Dataset records:
━━━━━━

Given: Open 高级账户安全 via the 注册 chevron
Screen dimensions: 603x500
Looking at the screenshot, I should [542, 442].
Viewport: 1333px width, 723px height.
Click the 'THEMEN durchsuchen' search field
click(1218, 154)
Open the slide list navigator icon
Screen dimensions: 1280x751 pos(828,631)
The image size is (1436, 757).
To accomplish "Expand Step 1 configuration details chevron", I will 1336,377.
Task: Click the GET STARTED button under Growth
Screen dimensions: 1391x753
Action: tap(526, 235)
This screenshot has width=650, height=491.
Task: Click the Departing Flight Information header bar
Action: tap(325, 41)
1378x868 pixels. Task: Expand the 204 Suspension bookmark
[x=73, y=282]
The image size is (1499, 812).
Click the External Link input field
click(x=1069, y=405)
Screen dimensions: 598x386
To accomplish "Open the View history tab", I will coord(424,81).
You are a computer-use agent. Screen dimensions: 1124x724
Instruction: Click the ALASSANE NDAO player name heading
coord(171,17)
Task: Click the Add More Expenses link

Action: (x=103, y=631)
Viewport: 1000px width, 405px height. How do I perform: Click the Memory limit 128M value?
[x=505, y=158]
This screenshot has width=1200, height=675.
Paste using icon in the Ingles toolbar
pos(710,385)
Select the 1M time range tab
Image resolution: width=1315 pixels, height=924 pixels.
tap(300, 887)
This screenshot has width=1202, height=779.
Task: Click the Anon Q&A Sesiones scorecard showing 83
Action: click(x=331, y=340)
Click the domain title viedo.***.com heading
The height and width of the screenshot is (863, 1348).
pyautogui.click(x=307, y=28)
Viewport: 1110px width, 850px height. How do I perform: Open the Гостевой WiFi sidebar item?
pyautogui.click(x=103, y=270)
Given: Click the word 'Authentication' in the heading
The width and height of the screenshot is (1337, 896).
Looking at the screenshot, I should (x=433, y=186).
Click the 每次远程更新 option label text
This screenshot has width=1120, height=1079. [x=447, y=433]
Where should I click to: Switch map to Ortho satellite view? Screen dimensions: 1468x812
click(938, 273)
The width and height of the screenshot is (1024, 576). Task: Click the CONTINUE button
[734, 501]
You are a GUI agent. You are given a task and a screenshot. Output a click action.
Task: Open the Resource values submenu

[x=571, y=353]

━━━━━━

Please format every line of the records above as a numbered list, leaving out any blank lines.

■ Answer to this problem
1. Given: Open 高级账户安全 via the 注册 chevron
2. Screen dimensions: 603x500
3. Looking at the screenshot, I should [542, 442].
4. Viewport: 1333px width, 723px height.
5. Click the 'THEMEN durchsuchen' search field
6. click(1218, 154)
7. Open the slide list navigator icon
8. Screen dimensions: 1280x751 pos(828,631)
9. The image size is (1436, 757).
10. To accomplish "Expand Step 1 configuration details chevron", I will 1336,377.
11. Task: Click the GET STARTED button under Growth
12. Screen dimensions: 1391x753
13. Action: tap(526, 235)
14. This screenshot has width=650, height=491.
15. Task: Click the Departing Flight Information header bar
16. Action: tap(325, 41)
17. 1378x868 pixels. Task: Expand the 204 Suspension bookmark
18. [x=73, y=282]
19. The image size is (1499, 812).
20. Click the External Link input field
21. click(x=1069, y=405)
22. Screen dimensions: 598x386
23. To accomplish "Open the View history tab", I will coord(424,81).
24. You are a computer-use agent. Screen dimensions: 1124x724
25. Instruction: Click the ALASSANE NDAO player name heading
26. coord(171,17)
27. Task: Click the Add More Expenses link
28. Action: (x=103, y=631)
29. Viewport: 1000px width, 405px height. How do I perform: Click the Memory limit 128M value?
30. [x=505, y=158]
31. This screenshot has width=1200, height=675.
32. Paste using icon in the Ingles toolbar
33. pos(710,385)
34. Select the 1M time range tab
35. Image resolution: width=1315 pixels, height=924 pixels.
36. tap(300, 887)
37. This screenshot has width=1202, height=779.
38. Task: Click the Anon Q&A Sesiones scorecard showing 83
39. Action: click(x=331, y=340)
40. Click the domain title viedo.***.com heading
41. The height and width of the screenshot is (863, 1348).
42. pyautogui.click(x=307, y=28)
43. Viewport: 1110px width, 850px height. How do I perform: Open the Гостевой WiFi sidebar item?
44. pyautogui.click(x=103, y=270)
45. Given: Click the word 'Authentication' in the heading
46. The width and height of the screenshot is (1337, 896).
47. Looking at the screenshot, I should (x=433, y=186).
48. Click the 每次远程更新 option label text
49. This screenshot has width=1120, height=1079. [x=447, y=433]
50. Where should I click to: Switch map to Ortho satellite view? Screen dimensions: 1468x812
51. click(938, 273)
52. The width and height of the screenshot is (1024, 576). Task: Click the CONTINUE button
53. [734, 501]
54. You are a GUI agent. You are given a task and a screenshot. Output a click action.
55. Task: Open the Resource values submenu
56. [x=571, y=353]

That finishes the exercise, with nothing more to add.